Die Ostdeutschen hatten bisher nie die Gelegenheit, das Grundgesetz mitzugestalten. 1948/49 war das nicht möglich, 1989 wurde es ihnen nicht ermöglicht. Also blieb ihnen nach dem Mauerfall nur der Anschluss an die Bundesrepublik. Deshalb ist es nicht verwunderlich, dass sich viele in den ostdeutschen Ländern als Menschen zweiter Klasse empfinden.

Sie waren am Gründungstag des Bundesrates, am 7. September 1949, 19 Jahre alt. Was haben Sie davon mitgekriegt?

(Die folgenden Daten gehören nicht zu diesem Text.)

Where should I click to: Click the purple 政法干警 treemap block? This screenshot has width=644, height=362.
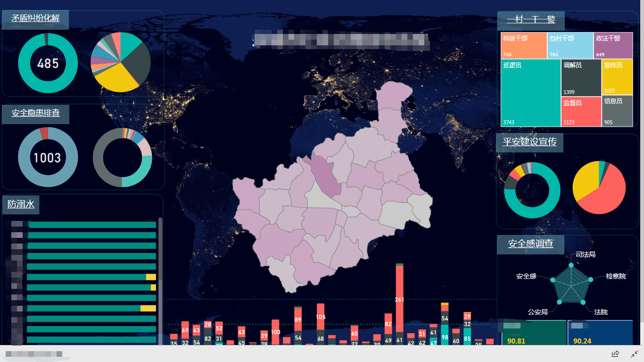click(612, 46)
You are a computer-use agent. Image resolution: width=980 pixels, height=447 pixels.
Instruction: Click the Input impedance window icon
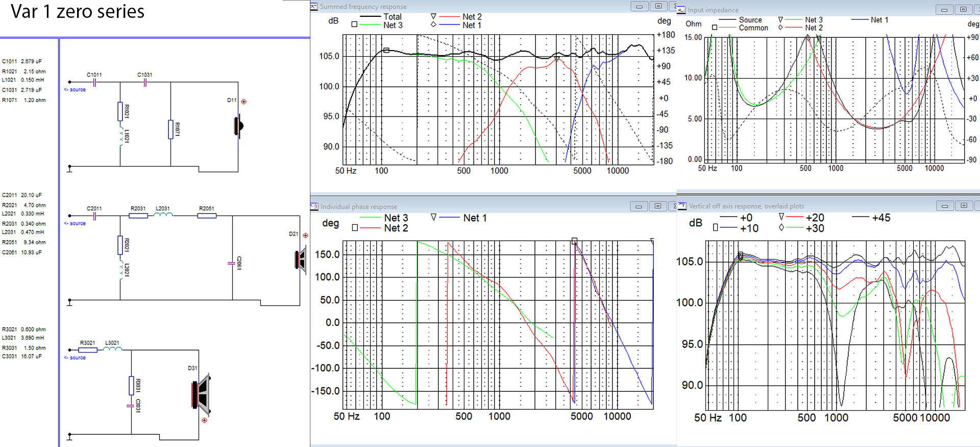[x=681, y=10]
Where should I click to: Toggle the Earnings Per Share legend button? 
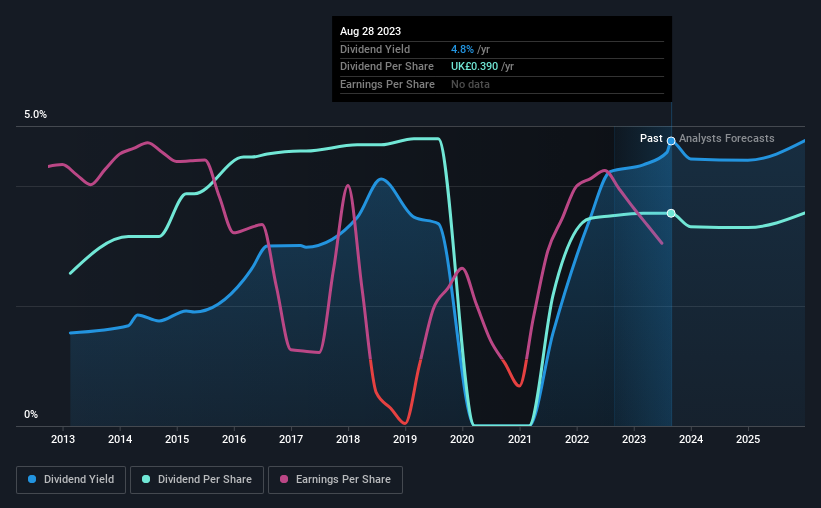335,480
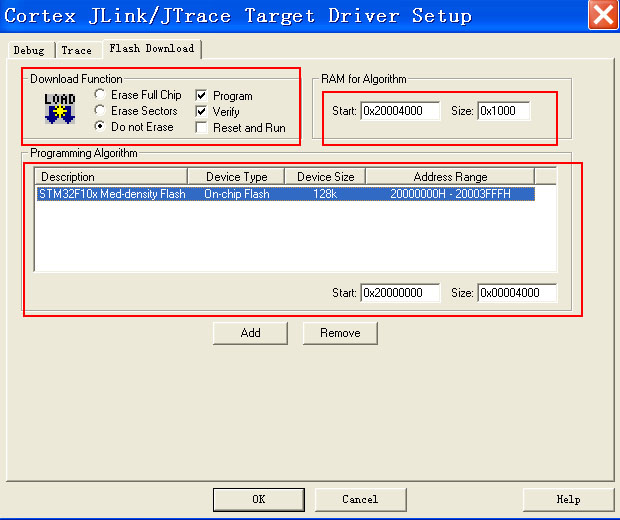Click RAM for Algorithm Start field
620x520 pixels.
click(400, 111)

Nichts. Ich bin an dem Tag mit einem amerikanischen Truppentransportschiff von Bremerhaven aus nach New York aufgebrochen. Die Reise dauerte eine Woche. Mein Schlafplatz war eine Hängematte im untersten Deck, es gab weder Telefon noch Nachrichten. Nach Ankunft habe ich in Washington meine Cousine besucht und bin dann nach North Carolina weitergereist, um dort an einem College ein knappes Jahr zu studieren. Informationen über die Entwicklung in Deutschland gab es praktisch nicht. Ich habe erst nach meiner Rückkehr nach Deutschland vom Bundesrat erfahren.